Au cours des récentes guerres civiles qui ont éclaté dans les États voisins de la Guinée, différents acteurs de ces conflits ont fait de la région de la Guinée forestière une base arrière et y ont notamment installé de nombreuses caches d’armes. En outre, le trafic d’armes est alimenté par la production locale d’armes artisanales – des fusils et des armes de poing capables de tirer des cartouches de chasse et dites « armes de forgerons », mais aussi par des armes artisanales introduites clandestinement sur le territoire guinéen.

Enfin, les trafiquants d’armes tirent profit de la façade maritime du pays, longue de plus de 300 kilomètres, pour faire transiter des armes à feu par la Guinée (ONU, 2017). Ces dernières années, différents flux d’armes transfrontaliers à double sens ont été identifiés entre la Guinée et d’autre pays de la sous-région – parmi lesquels la Côte d’Ivoire, le Liberia, la Sierra Leone – et du Sahel. Il semble que des armes illicites circulent encore, notamment entre la Guinée et le Mali.

Selon les autorités guinéennes, les armes illicites le plus fréquemment détenues par les civils sont, par ordre d’importance, les armes à feu artisanales, les fusils de chasse et, en queue de classement, les armes automatiques. Ces armes de contrebande pénètrent sur le territoire essentiellement par voie terrestre depuis l’ensemble des zones frontalières, et très marginalement par voie maritime.

Le cadre légal

L’article 9 précise que « l’acquisition et la détention d’armes et munitions des catégories 1, 2, 3, 4 et 5 sont interdites sauf autorisation ». En revanche, selon l’article 20, « le port et le transport des armes et munitions des catégories 5, 6, 7 et 8 sont libres ». Par ailleurs, les personnes majeures peuvent sans restriction détenir des armes des catégories 6 à 8 (art. 15)10.

En outre, le trafic d’armes est alimenté par la production locale d’armes artisanales – des fusils et des armes de poing capables de tirer des cartouches de chasse et dites « armes de forgerons », mais aussi par des armes artisanales introduites clandestinement sur le territoire guinéen

La Direction générale du renseignement intérieur (DGRI) est l’institution chargée d’accorder les autorisations de port d’armes de chasse pour une durée reconductible d’un an. Elle en a accordé seulement 35 en 2018. Cette direction est également chargée de délivrer des permis au personnel des ambassades, des sociétés minières et, ponctuellement, aux services de protection qui accompagnent les chefs d’État en visite officielle.

La DGRI n’est pas l’unique autorité en la matière. Elle partage cette prérogative avec le ministère de la Défense qui accorde les autorisations de port d’arme de poing. En outre, dans certaines régions reculées, ce sont les préfets qui délivrent ces permis.
________________________________________
Consigne =
Répondez à ces questions d'après le texte sur le trafic d'armes en Guinée :
1. Quelle est la longueur de la façade maritime de la Guinée ?
2. Combien d'autorisations de port d'armes de chasse la DGRI a-t-elle accordées en 2018 ?
3. Quel ministère accorde les autorisations de port d'arme de poing ?

Données fournies =
________________________________________
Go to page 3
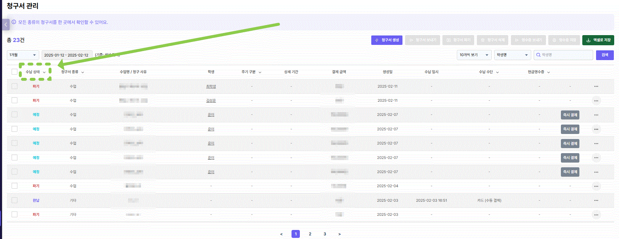Screen dimensions: 620x239 pyautogui.click(x=325, y=234)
________________________________________
Résultat =
1. Plus de 300 kilomètres.
2. 35.
3. Le ministère de la Défense.